I look outside my bedroom window and I notice the trees are turning a vibrant shade of red. It’s that time of year where the seasons are in transition. It doesn’t quite feel like yet autumn yet; although the calendar may tell me differently. The weather is getting cooler in the evening but the days are warmed by sunshine. The sun is in a different position in the sky now, and soon our nights will become longer.
And it is the change of our star that makes me notice something I’ve never paid attention to before. When the morning sunshine hits my window, I see the glimmer of cobwebs hanging outside. In the summer months I noticed the spiders, cocooned in the corners of the panes, but I never really noticed the webs they wove. Although now, with the colder nights, the spiders are no longer there and I can only assume one thing: they’ve come inside to make their home in my warm house.
The thought terrifies me. I hate spiders. If I see one inside I have to get rid of it. There is something about them that makes me cringe. A couple of years ago, we had a spider find its way inside our bathroom. It would come in and out of the vent. I was told it was harmless so, much to my dismay, I let it be. But then one morning I went to run a bath and I saw hundreds of tiny black dots lining my tub. The spider had laid its eggs inside and my home was infested. It sickened me.
People often write about seasons of life, and how they change. How we go from winter seasons – periods of dryness when it feels like life is anything but thriving – to spring, where life seems to blossom and unfold its beauty. But I’ve never heard anyone talk about the spiders that wish to make their home with me as the seasons arrive and go again.

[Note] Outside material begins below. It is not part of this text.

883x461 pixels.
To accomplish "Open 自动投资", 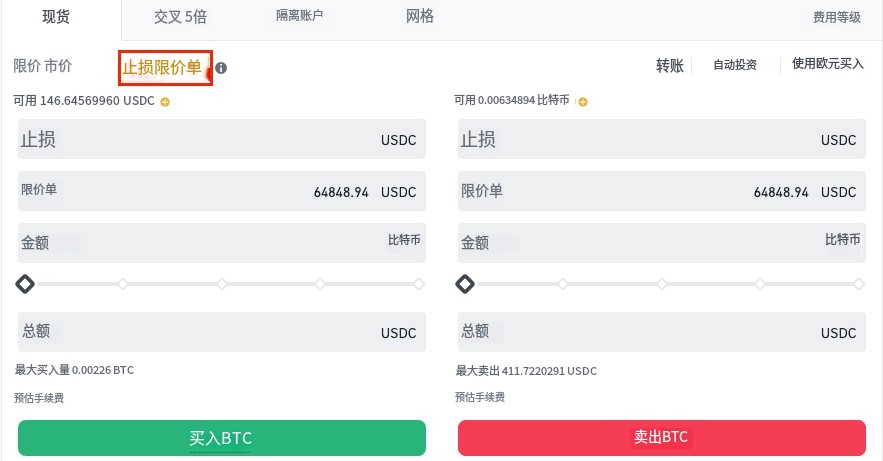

Spiders are deadly predators. It’s in their nature to trap their prey and once tangled, spiders wrap the prey until they suffocate. It’s a slow and terrible process. The prey sees its death coming, but by then it is too late, it is too stuck to break free.

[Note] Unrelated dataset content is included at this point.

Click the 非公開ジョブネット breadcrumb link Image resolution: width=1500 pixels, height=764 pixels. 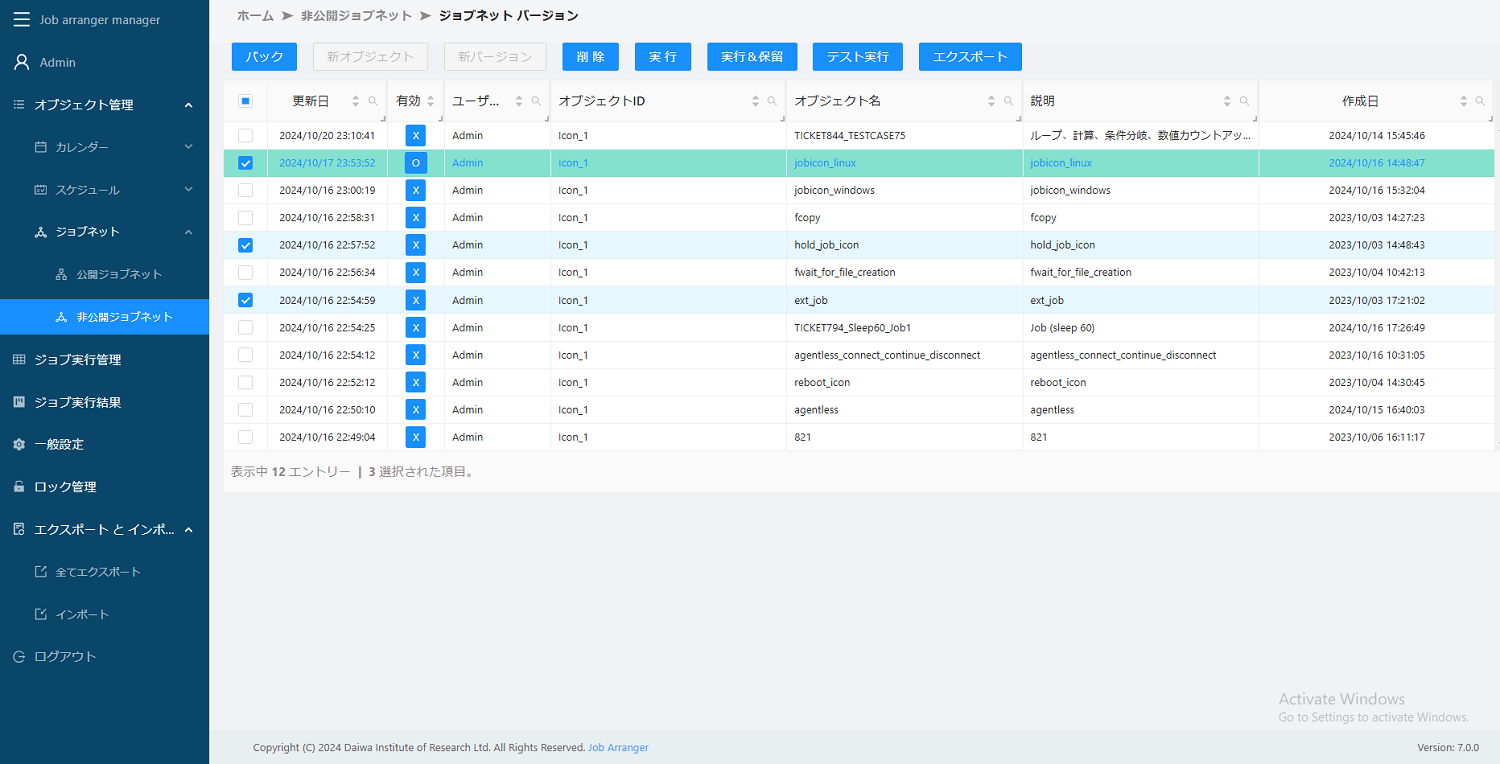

I think about the spiders in my life – the negative thoughts that seek to consume me and suffocate me. They appear in rare moments at first. They seem harmless and so I let them be. But then they give birth to hundreds of other negative thoughts and before I know it, my mind is infested with them. It debilitates me and it takes a lot of work to clear them out and make my mind clean again.
Recently, I’ve been struggling with the fact that I am so far away from my family and friends back home in the States. I know it is normal to miss them, but sometimes the thoughts become so negative that it causes me to stop being present in the life I have here in London. These thoughts are trying to suck the life out of me and if I leave them be, I know they will suffocate me.

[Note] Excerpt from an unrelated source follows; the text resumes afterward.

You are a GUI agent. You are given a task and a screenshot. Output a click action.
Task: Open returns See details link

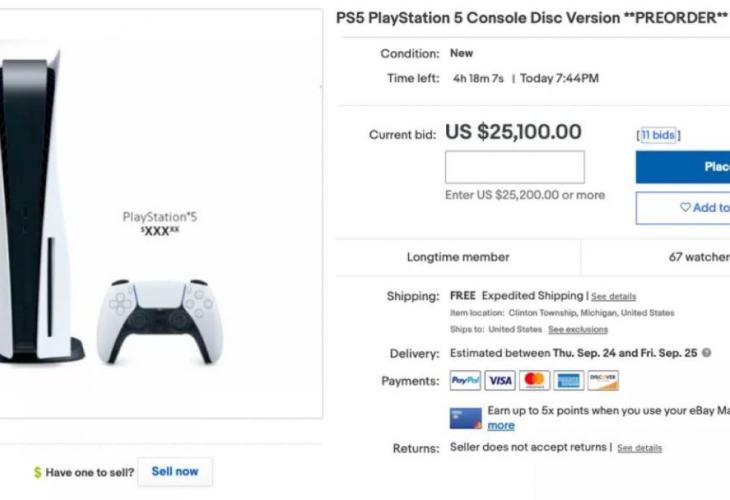[x=639, y=448]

So I have to set some preventative measures against these spiders. I have catch them before they come in. I have to stop them from wanting to make their home with me.
I recently learned that spiders can be repelled by horse chestnuts (conkers is you’re in the UK). Something about the scent makes spiders flee. I’m going to fill my house with them. And I want to do it before the cold winter weather sets in, once winter comes the spiders will seek shelter inside and I don’t want my home infested with them.
This year I will look to repel the negative thoughts. I will make my mind clear of them. And I want to do it before any period of dryness comes, before my life hits a winter season. Because I want to preserve the beauty in my life. I want to be reminded of how lucky I am to be here, and despite how much I miss my old home, I have so much to be thankful for. There is no room for negative thoughts. I will find chestnuts of gratitude and place them all around me.